Area forecast discussion
National Weather Service Twin Cities/Chanhassen Minnesota
116 PM CDT Mon Oct 14 2019

Update...
issued at 115 PM CDT Mon Oct 14 2019

Updated for 18z aviation discussion below.

&&

Short term...(today through tuesday)
issued at 311 am CDT Mon Oct 14 2019

Early this morning, residual wrap around moisture continues to
affect parts of Minnesota and Wisconsin from the departing storm
system that brought over 2 feet of snow to North Dakota over the
weekend. Once this system moves off to the northeast, another
potent, but small/compact system will begin to affect the upper
Midwest late this evening. Moisture from the Gulf will rapidly
move northward ahead of this system moving into the northern
plains today. Moisture advection will increase significantly this
evening with showers developing along the nose of the low level
jet across southern Minnesota. Models have also been consistent
and even the cams suggest that a band of showers will develop
around midnight from St. Cloud, southeast toward the Twin Cities
and Rochester. There is even some elevated instability that
suggest a few rumbles of thunder. Once the precipitation starts,
it will quickly expand north/northeast across west central
Wisconsin, and into central Minnesota toward Tuesday morning.

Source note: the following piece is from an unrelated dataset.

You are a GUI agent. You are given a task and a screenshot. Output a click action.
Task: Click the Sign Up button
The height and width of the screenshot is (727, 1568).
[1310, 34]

A surface low is expected to develop across southern Minnesota
Tuesday morning and deepen rapidly as it moves into western
Wisconsin by the afternoon. The bulk of the steadier showers will
occur in central Minnesota and northern Wisconsin Tuesday morning
and afternoon. Once the surface low moves off to the east,
moisture will wrap southeast across eastern Minnesota. Atmospheric
soundings also indicate a rapid temperature drop in the saturated
layer below 5.0 kft in Central/Northeast Minnesota. This would
suggest that a mixture of rain/snow would develop as the
precipitation expands northward into central Minnesota/northern
Wisconsin. Therefore, I wouldn't be surprised to see a quick one
to two inches of snow from Brainerd to Duluth by late Tuesday
morning. Farther to the south, only a mixture of rain/snow is
expected and most of the precipitation should quickly depart the
area by the mid/late afternoon.

Long term...(tuesday night through sunday)
issued at 311 am CDT Mon Oct 14 2019

The long term period looks pretty quiet, until we get to the end of
it at the end of next weekend into the following week. We'll
continue to run below normal on temperatures Wednesday and Thursday,
but by the end of the week, a trough digging into The Rockies will
help send our temperatures back a little above normal for Friday
into the weekend, when we should see some fairly widespread highs
into the 60s. Confidence in the forecast is pretty high through
Saturday, but after that, spread in the deterministic models and
ensembles becomes quite large, with confidence in the forecast
decreasing significantly.

We'll start the long term Wednesday with your typical Post system
cool and cloudy fall day, with temperatures only expected to top out
in the 40s. However, by Thursday, we'll see strong southerly flow
develop in response to falling heights across The Rockies. The first
bit of energy from this western trough is still progged to come
across the region Friday night. We will warm considerably out ahead
of this wave, with highs into the 60s looking like a good bet for
all but the northern reaches of the mpx County Warning Area on Friday, with the nbm
possibly running a few degrees too cold given h85 temps progged to
be up around 12c on Friday. Moisture still looks lacking along the
front, but moisture from the south eventually meets up with the
front Friday night, but not until it's almost east of our area, with
models continuing to favor precip Friday night maybe beginning in
western WI, with it east of our area by Saturday. High pressure
coming in behind this front will be coming from the central rockies,
so it will still be a mild airmass behind it, with another day of
highs in the 60s looking likely for Saturday.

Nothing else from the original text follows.